Le comportement de l’humoriste, alors en récidive d’usage de drogue, choque une large partie de l’opinion publique, notamment en raison des conséquences irréversibles pour les victimes. Rapidement, les autorités judiciaires prennent le dossier en main.
Une incarcération inévitable

Après plusieurs mois d’enquête, Pierre Palmade est finalement reconnu coupable de blessures involontaires aggravées. Le 9 décembre 2024, il est incarcéré au centre pénitentiaire de Bordeaux-Gradignan. Pour sa sécurité, il est aussitôt placé à l’isolement, sans contact avec les autres détenus.
Cette détention, vécue comme un enfer par l’humoriste, devient rapidement insupportable. Son entourage décrit un homme brisé, incapable de supporter les conditions carcérales.

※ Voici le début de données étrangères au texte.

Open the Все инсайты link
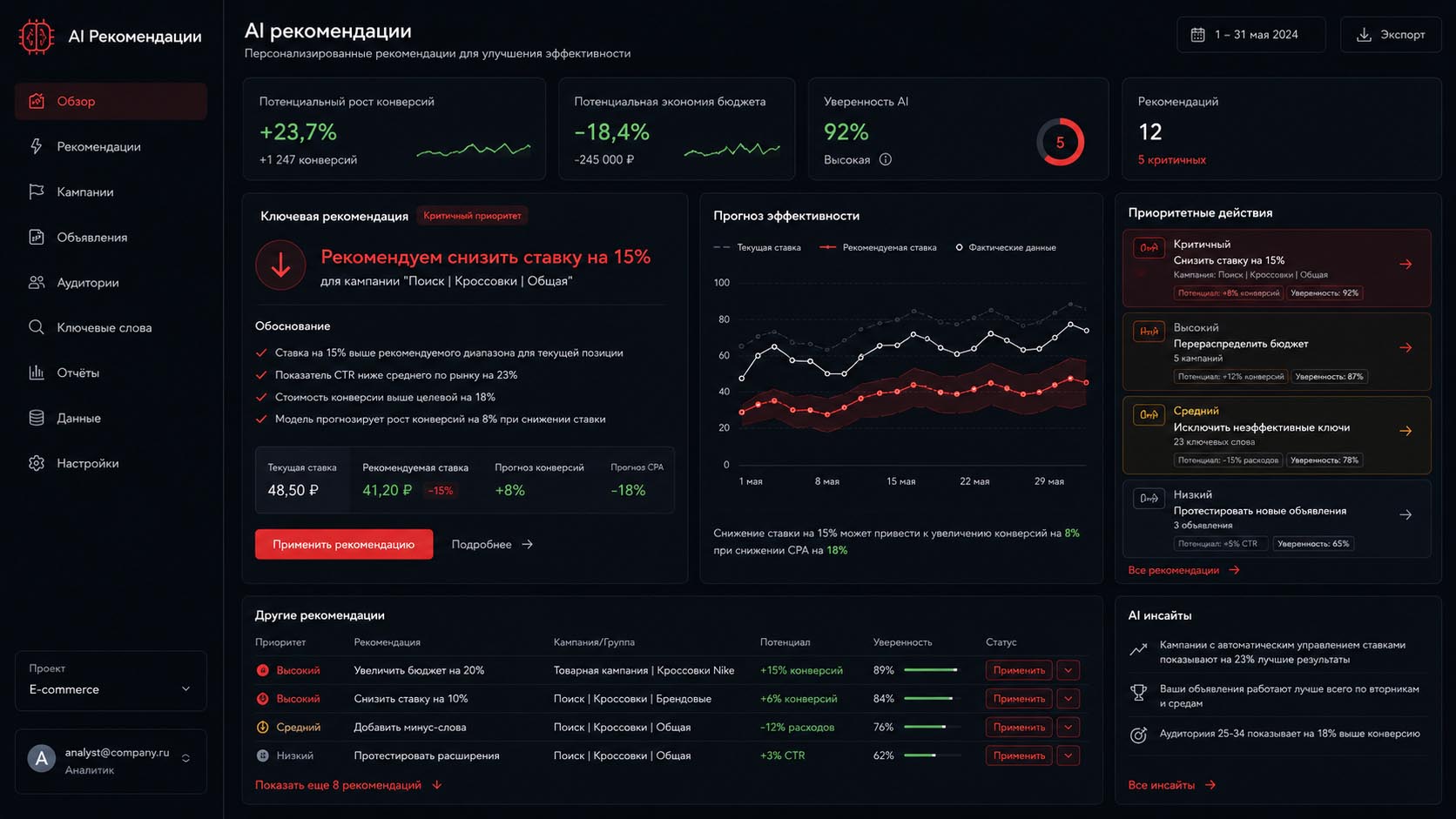This screenshot has width=1456, height=819. click(x=1171, y=785)
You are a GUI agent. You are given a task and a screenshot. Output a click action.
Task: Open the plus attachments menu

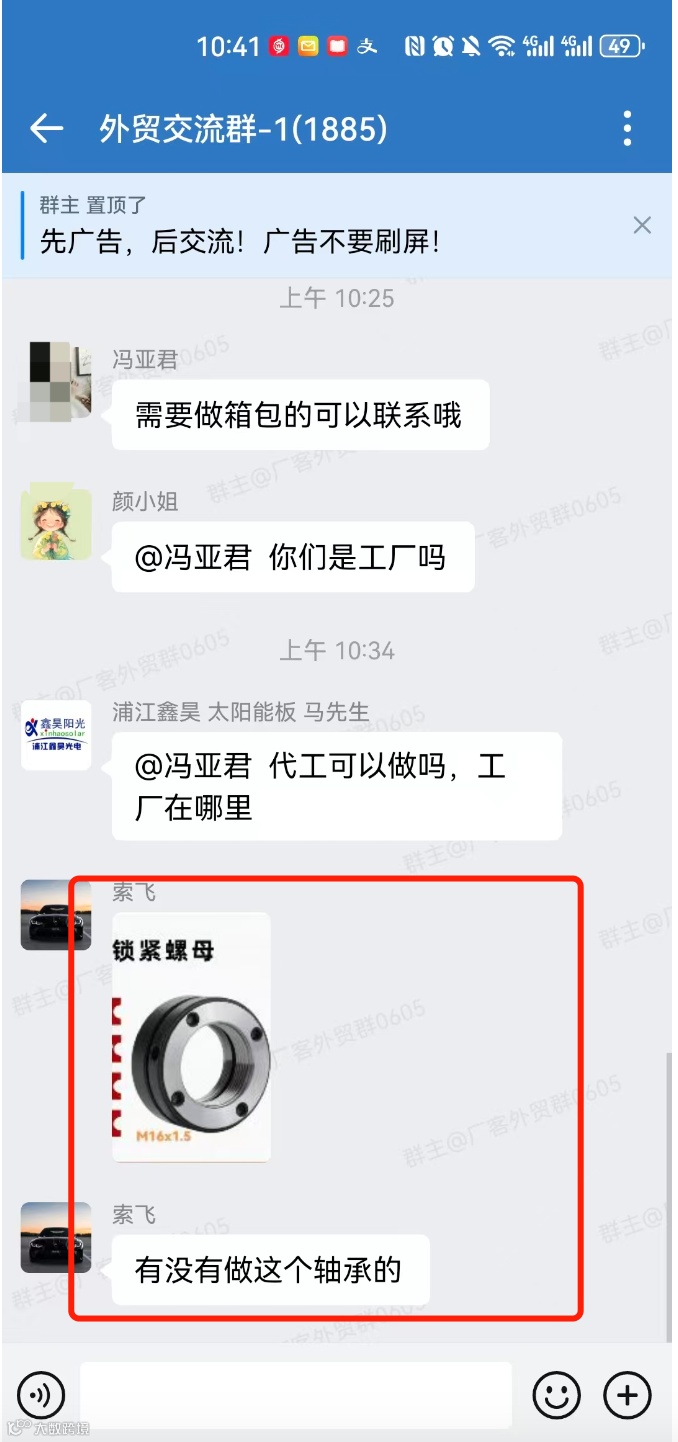[x=628, y=1394]
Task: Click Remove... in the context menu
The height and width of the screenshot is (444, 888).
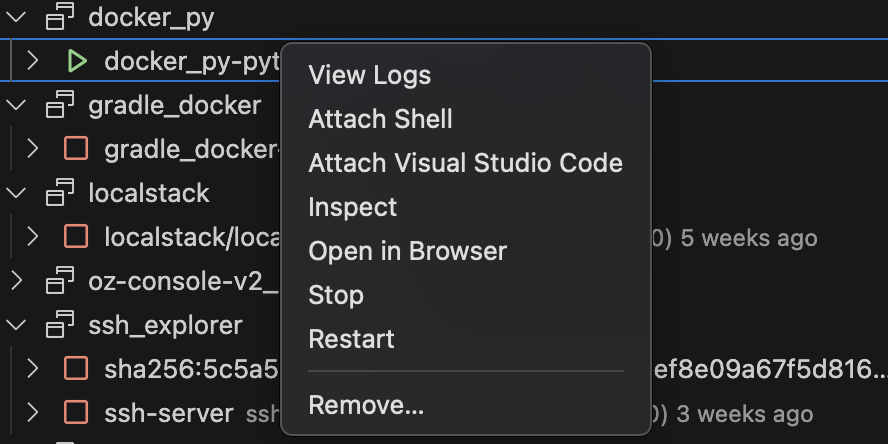Action: (366, 405)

Dès lors, Palmade entame des démarches pour obtenir une libération anticipée sous contrôle judiciaire strict.
Une demande d’aménagement controversée

Le 12 mars 2025, Pierre Palmade dépose une demande exceptionnelle d’aménagement de peine : il souhaite quitter la prison pour purger le reste de sa peine à son domicile, sous bracelet électronique. Deux semaines plus tard, le 26 mars, le tribunal de l’application des peines donne une réponse favorable à sa requête.
Mais le parquet s’oppose immédiatement à cette décision, en invoquant les “modalités horaires trop souples” accordées à Palmade. Le recours est alors suspendu dans l’attente de l’avis de la Cour d’appel. Entre-temps, l’humoriste, cité par Libération, affirme être “prêt à respecter tout cadre qui lui serait imposé” afin de retrouver une forme de liberté, même partielle.